Hallucinations in Large Language Model (LLM) outputs for Question Answering (QA) tasks can critically undermine their real-world reliability. This paper introduces a methodology for robust, one-shot hallucination detection, specifically designed for scenarios with limited data access, such as interacting with black-box LLM APIs that typically expose only a few top candidate log-probabilities per token. Our approach derives uncertainty indicators directly from these readily available log-probabilities generated during non-greedy decoding. We first derive an Entropy Production Rate (EPR) that offers baseline performance, later augmented with supervised learning. Our learned model leverages the entropic contributions of the accessible top-ranked tokens within a single generated sequence, without multiple re-runs per query. Evaluated across diverse QA datasets and multiple LLMs, this estimator significantly improves token-level hallucination detection over state-of-the-art methods. Crucially, high performance is demonstrated using only the typically small set of available log-probabilities (e.g., top-10 per token), confirming its practical efficiency and suitability for API-constrained deployments. This work provides a lightweight technique to enhance the trustworthiness of LLM responses, at the token level, after a single generation pass, for QA and Retrieval-Augmented Generation (RAG) systems. Our experiments confirmed the performance of our method against existing approaches on public dataset as well as for a financial framework analyzing annual company reports.

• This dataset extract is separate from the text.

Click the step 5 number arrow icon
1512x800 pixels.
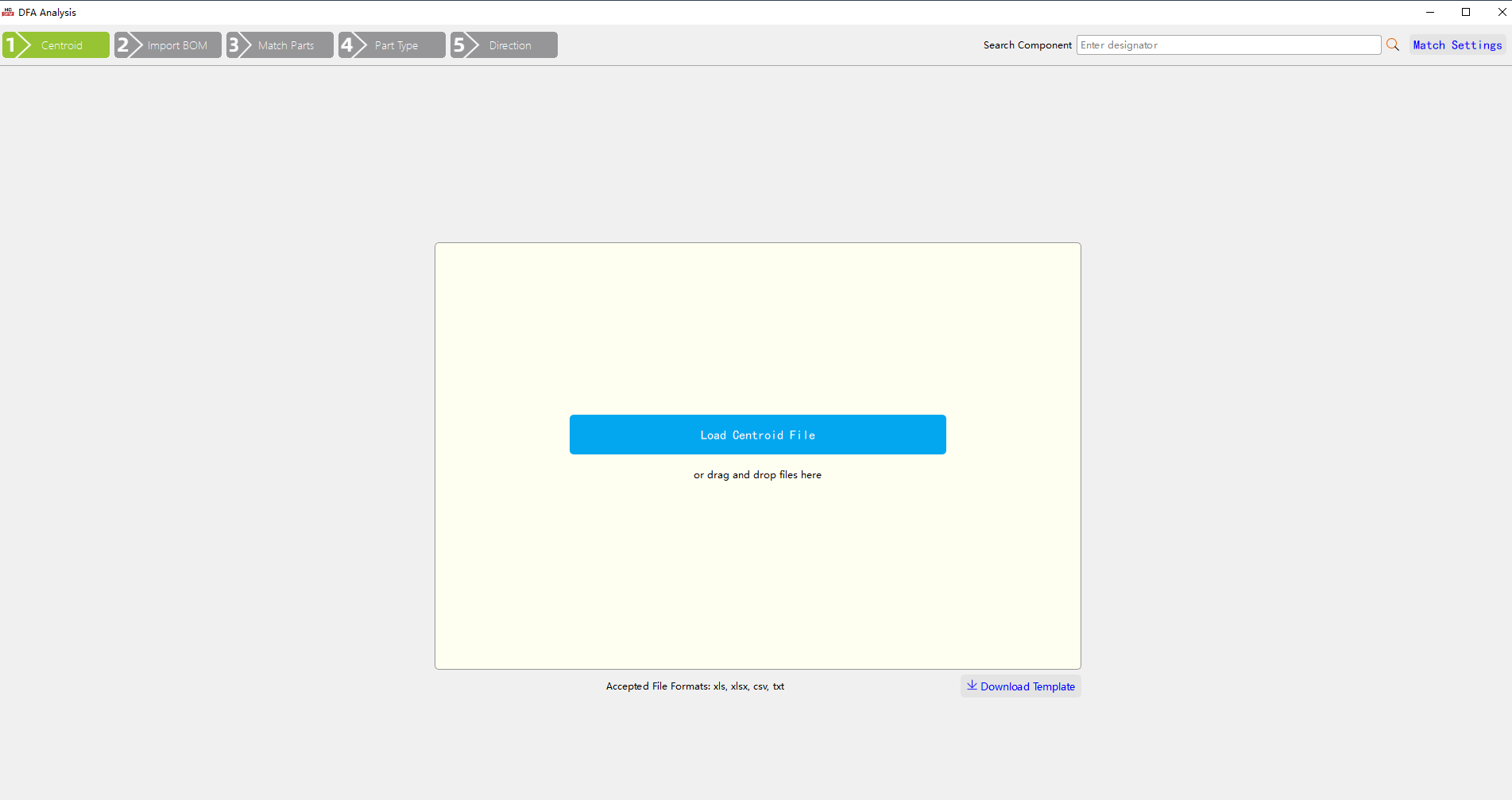coord(464,45)
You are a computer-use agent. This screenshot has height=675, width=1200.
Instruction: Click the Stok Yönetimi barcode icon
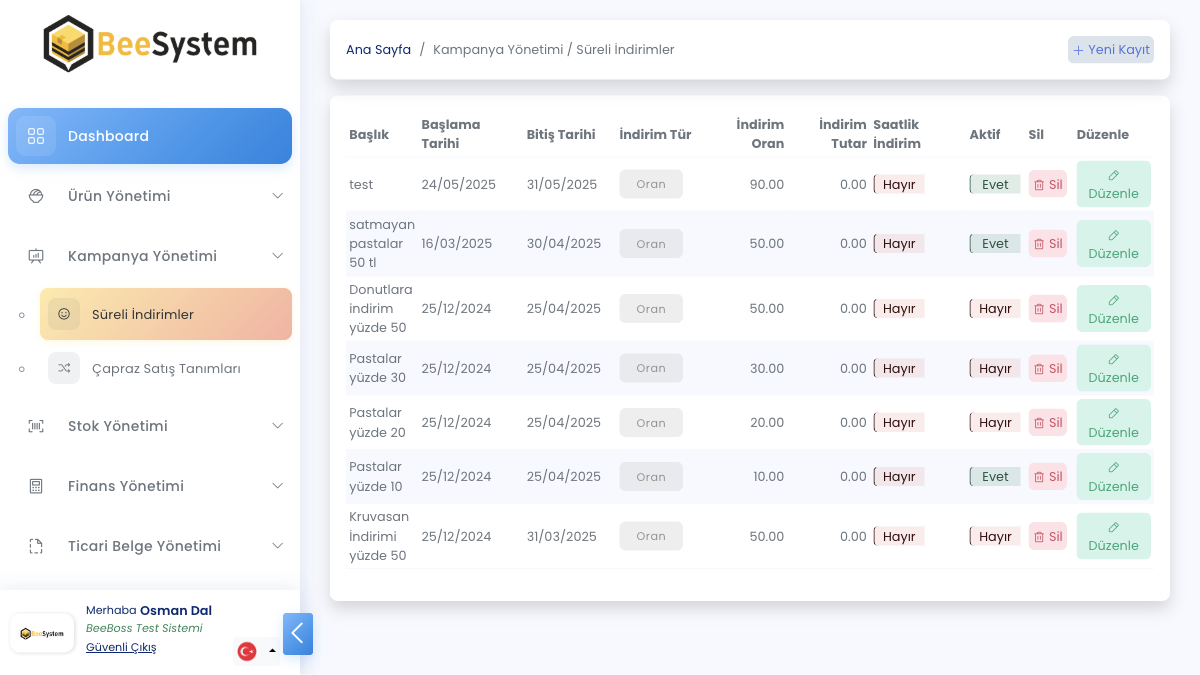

翻译：在问答任务中，大语言模型输出中的幻觉会严重损害其实际应用的可靠性。本文提出了一种鲁棒的单次幻觉检测方法，该方法专为数据访问受限的场景设计，例如与黑盒大语言模型API交互时，这些API通常仅暴露每个词元的前几个候选对数概率。我们的方法直接从非贪婪解码过程中生成的这些现成可用的对数概率中推导不确定性指标。我们首先推导了提供基线性能的熵产生率，随后通过监督学习对其进行增强。我们的学习模型利用单个生成序列中可访问的排名靠前词元的熵贡献，而无需对每个查询进行多次重新运行。通过在多样化的问答数据集和多个大语言模型上进行评估，该估计器在词元级幻觉检测方面显著优于现有最先进方法。关键在于，仅使用通常可用的少量对数概率集合（例如，每个词元的前10个）即可展示出高性能，这证实了其在实际部署中的效率及对API受限环境的适用性。这项工作提供了一种轻量级技术，可在单次生成后，在词元级别增强问答和检索增强生成系统的大语言模型响应的可信度。我们的实验证实了该方法在公开数据集以及用于分析公司年度报告的金融框架中，相较于现有方法的性能表现。